Przyzwyczailiśmy się do deprecjonowania znaczenia prezydenta. To błąd, bo sprawny polityk w Pałacu Namiestnikowskim może uzyskać więcej władzy niż niejeden premier. Dlatego warto rozważyć, jakie skutki może przynieść majowa elekcja.


Wybory prezydenckie są pierwszym rozdaniem kart w grze o władzę w Polsce na następne lata. Kto dostanie blotki, temu pozostanie już tylko blef. Kto zostanie z atutami, ten będzie miał czym grać jesienią, gdy w wyborach parlamentarnych wyłoniona (lub nie) zostanie większość rządowa.
Prezydent: rozgrywający czy blokujący?
Jeśli w drugiej turze zwycięstwo odniesie Bronisław Komorowski, wzrosną szanse utrzymania władzy przez Platformę Obywatelską. To prezydent desygnuje premiera, co umożliwia zbudowanie rządu mniejszościowego lub szerokiej koalicji w przypadku, gdyby PO przegrała wybory parlamentarne.
W razie zwycięstwa Prawa i Sprawiedliwości w wyborach parlamentarnych prezydent z obozu PO mógłby wetować ustawy nowego rządu, praktycznie paraliżując władzę wykonawczą. Przy obecnym układzie politycznym (dwie partie skupiające ok. 70% poparcia plus 2-4 mniejsze partie w Sejmie) prezydent może stać się kluczową figurą. Zastrzeżenie: to dotyczy sprawnego polityka, a nie figuranta.
Jeśli w drugiej turze Polacy wybiorą Andrzeja Dudę, zwiększyłoby to szanse na zmianę rządu i pozbawienie władzy Platformy Obywatelskiej. PO i jej potencjalni koalicjanci musieliby zdobyć 276 mandatów poselskich, aby przełamać weto prezydenta i móc efektywnie rządzić, a nie tylko administrować i rozdzielać stanowiska. A gdyby wybory parlamentarne przyniosły przewagę PiS nad PO, to ta pierwsza partia mogłaby utworzyć rząd i przejąć władzę.

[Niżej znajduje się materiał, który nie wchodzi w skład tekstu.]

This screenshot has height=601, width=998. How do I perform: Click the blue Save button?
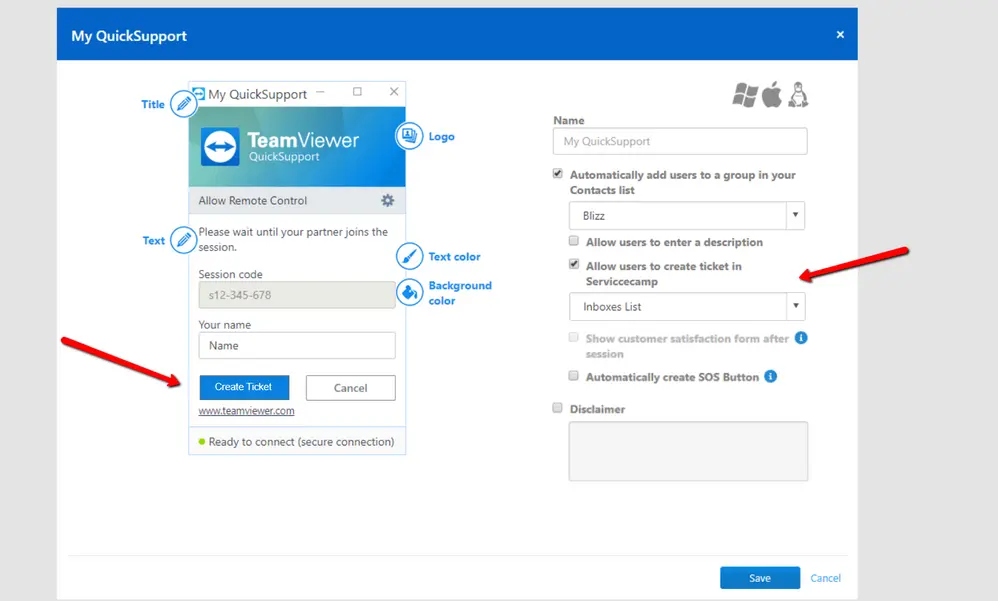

W obecnej konfiguracji politycznej istnieje spora szansa na podział władzy wykonawczej, która od 5 lat pozostaje w rękach PO. Koabitacja prezydenta z rządem na ogół nie należy do łatwych, ale ma jedną podstawową zaletę: hamuje zapędy władzy w podnoszeniu podatków i ograniczaniu wolności obywateli. Już samo to byłoby dużym plusem względem obecnej sytuacji.

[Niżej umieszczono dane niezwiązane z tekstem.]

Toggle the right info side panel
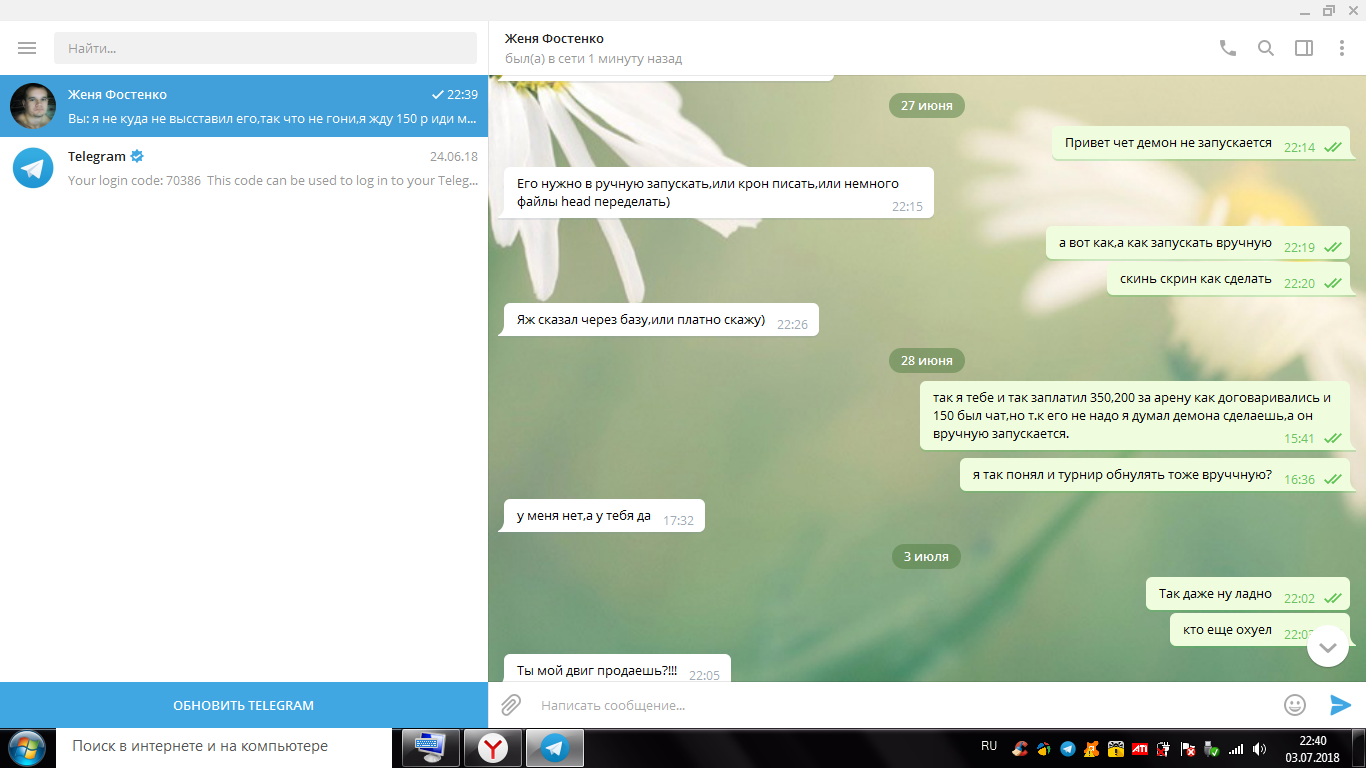The height and width of the screenshot is (768, 1366). 1303,48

Władza prezydenta nie jest mała
Konstytucja RP przyznaje prezydentowi wiele uprawnień, których sprawne wykorzystanie przysporzyłoby sporo władzy nawet politykowi spoza partyjnego rozdania. Po pierwsze, wybrany w 2015 roku prezydent wyznaczy nowego szefa Narodowego Banku Polskiego (kadencja Marka Belki kończy się w czerwcu 2016 r.) oraz dwóch członków Rady Polityki Pieniężnej (kadencja wyznaczonego w miejsce Zyty Gilowskiej Jerzego Osiatyńskiego kończy się dopiero w 2019 r.). W ten sposób będzie miał silny wpływ nie tylko na kształt przyszłej polityki monetarnej, ale też na perspektywę ewentualnego wejścia Polski do strefy euro.
Po drugie, prezydent dysponuje inicjatywą ustawodawczą, co w połączeniu z prawem weta umożliwia forsowanie przez parlament własnych pomysłów legislacyjnych. Po trzecie, w przyszłym roku kończy się kadencja prezesa Trybunału Konstytucyjnego, a jeszcze w 2015 roku prezydent powoła 5 członków TK. Od tego, kogo obsadzi w tej roli, zależy kształt i jakość polskiego prawa, a także zdolność Trybunału do powstrzymywania szkodliwych ustaw.
Po czwarte, przy zdegenerowanym przez system partyjny i ordynację wyborczą Sejmie prezydent jest jedynym organem państwa, który może skutecznie kontrolować rząd. Narzędziem jest Najwyższa Izba Kontroli, której prezydent może zlecić przeprowadzenie kontroli. Drugą możliwością jest prawo złożenia wstępnego wniosku o postawienie ministra przed Trybunałem Stanu. Tak samo może postąpić np. wobec prezesa NBP, jeśli uzna, że ten naruszył konstytucję.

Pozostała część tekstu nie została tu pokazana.